Todas estas aventuras judiciales se reducen a lo de siempre: política.
Se ha visto a muchos medios incapaces de contener su alegría ante el martes negro de Trump. Ese día, el que fuera su jefe de campaña durante un mes de verano, Paul Manafort, fue condenado por ocho cargos de fraude fiscal, mientras el jurado no pudo ponerse de acuerdo con otras diez acusaciones, que tendrán que juzgarse de nuevo. Por su parte, su antiguo abogado, Michael Cohen, se declaró culpable de varios delitos, incluyendo los de financiación ilegal de la campaña de Trump por comprar el silencio de una actriz porno y una modelo de Playboy con las que el ahora presidente habría cometido adulterio.
En este país en que la mayoría de corresponsales se dedican a traducir lo que publican el New York Times y el Washington Posty amplifica la CNN, se ha explicado que ambos casos pondrían a Donald Trump en la picota, tanto legal como políticamente. Sin embargo, es más que dudoso. Lo de Manafort es especialmente irrelevante. Todas las acusaciones contra él son por hechos muy anteriores a su breve paso por la campaña de Trump. Algunos pueden albergar esperanzas de que tras semejante condena acceda a delatar al presidente en lo referido a su supuesta colaboración con Rusia para ganar las elecciones. Pero el fiscal especial encargado de ese caso, Robert Mueller, se ha ido alejando de tal acusación –principalmente porque no parece tener ninguna base– y se habría centrado en otros tipos de interferencia rusa en las elecciones que nada tienen que ver con el republicano, reservándose para un posible caso de obstrucción a la Justicia de Trump por despedir a su amigo y sucesor al frente del FBI, James Comey. Además, a estas alturas la mejor y quizá única baza de Manafort sería un indulto presidencial.

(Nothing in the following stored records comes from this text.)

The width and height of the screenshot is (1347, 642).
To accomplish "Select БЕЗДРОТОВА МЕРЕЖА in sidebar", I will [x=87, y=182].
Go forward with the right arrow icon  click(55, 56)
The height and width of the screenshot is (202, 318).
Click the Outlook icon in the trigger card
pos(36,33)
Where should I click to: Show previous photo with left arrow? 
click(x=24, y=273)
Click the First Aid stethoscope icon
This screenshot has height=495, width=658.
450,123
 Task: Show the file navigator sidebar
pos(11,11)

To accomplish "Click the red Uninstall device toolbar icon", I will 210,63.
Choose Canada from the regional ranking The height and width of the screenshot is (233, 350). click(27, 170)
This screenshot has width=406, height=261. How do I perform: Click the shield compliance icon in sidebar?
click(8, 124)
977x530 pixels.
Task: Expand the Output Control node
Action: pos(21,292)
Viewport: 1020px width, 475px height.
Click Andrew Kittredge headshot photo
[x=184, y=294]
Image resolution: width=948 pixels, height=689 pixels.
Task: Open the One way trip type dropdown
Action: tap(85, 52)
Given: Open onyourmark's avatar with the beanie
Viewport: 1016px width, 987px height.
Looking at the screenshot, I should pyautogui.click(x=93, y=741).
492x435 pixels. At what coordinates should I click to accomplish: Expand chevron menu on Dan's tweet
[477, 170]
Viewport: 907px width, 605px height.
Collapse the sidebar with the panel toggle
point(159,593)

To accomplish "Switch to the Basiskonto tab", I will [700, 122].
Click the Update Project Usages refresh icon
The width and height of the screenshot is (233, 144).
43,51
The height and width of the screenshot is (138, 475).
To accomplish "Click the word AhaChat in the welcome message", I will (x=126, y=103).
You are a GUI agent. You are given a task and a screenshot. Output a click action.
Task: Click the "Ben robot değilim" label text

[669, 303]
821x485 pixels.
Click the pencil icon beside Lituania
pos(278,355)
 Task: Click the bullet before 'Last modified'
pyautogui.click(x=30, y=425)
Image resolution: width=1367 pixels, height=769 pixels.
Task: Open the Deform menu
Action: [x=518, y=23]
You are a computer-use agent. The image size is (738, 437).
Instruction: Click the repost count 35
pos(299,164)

Lo de Cohen es otra cosa. La teoría bajo la que se ha declarado culpable es que los pagos a las amantes de Trump supondrían un «pago en especie» de 280.000 dólares en total, y por tanto una contribución ilegal a la campaña por excederse del límite de 2.700 dólares que tienen las donaciones personales. El pago lo hizo Cohen a través de una sociedad creada para ello; si lo hubiera pagado el propio Trump, no habría problema, porque cualquier candidato puede gastarse el dinero que quiera en su propia campaña. Pero, dado que el objetivo era que no quedara constancia del adulterio, Cohen prefirió ocultar el rastro del dinero. Normalmente este tipo de asuntos se saldan con una multa. Por ejemplo, la campaña de Obama de 2008 pagó una multa de 375.000 dólares por haber recibido cerca de dos millones en donaciones ilegales. Pero la Fiscalía que lleva el caso es la misma que logró condenar a ocho meses de cárcel a Dinesh D’Souza por superar los límites de donación en 20.000 dólares. Su pecado real: publicar un libro y estrenar un documental de éxito críticos con Obama. Así que es de esperar que quieran buscar las cosquillas a Trump. Pero legalmente no podrán hasta después de que deje la presidencia.
De modo que todas estas aventuras judiciales se reducen a lo de siempre: política. Electoralmente, no parece probable que afecten demasiado a Trump y al Partido Republicano. El público tiene más que descontado que es un personaje con, por decirlo suavemente, muchas sombras. Es muy posible que los demócratas recobren el control de la Cámara de Representantes en noviembre, pero eso ya se daba por descontado antes de todo esto. Así que la otra vía por la que Trump podría tener problemas es que esa mayoría demócrata inicie un proceso de impeachment como el que sufrió Bill Clinton por mentir para encubrir sus numerosas aventuras sexuales en la Casa Blanca.
El problema que tiene la izquierda es lo difícil que resulta justificar ante la parte de la opinión pública no convencida de antemano que una irregularidad en la financiación de su campaña que generalmente se salda con una multa alcance el baremo constitucional de «delitos y faltas graves». Tampoco ayuda que los demócratas lleven hablando de impeachment desde antes de que fuera investido. De hecho, un juicio político podría dar munición a Trump, para quien siempre ha sido un argumento recurrente la colaboración estrecha entre los medios fake news, el Estado Profundo y el Partido Demócrata para expulsarle del poder; le estarían dando la razón. Es como si estuviéramos viendo dos películas distintas en la misma pantalla: para sus opositores, es evidente que quien prometiera drenar el lodazal de Washington se está rebozando en él; para quienes lo apoyan, son las criaturas del pantano quienes quieren acabar con Trump porque lo ven como una amenaza. No está muy claro qué narrativa acabará imponiéndose a ojos de la mayoría, pero un proceso por impeachment posiblemente sería más favorable al republicano. De ahí que Nancy Pelosi, la eterna líder demócrata en la Cámara, no lo considere prioritario. Así que, parece, todo seguirá igual.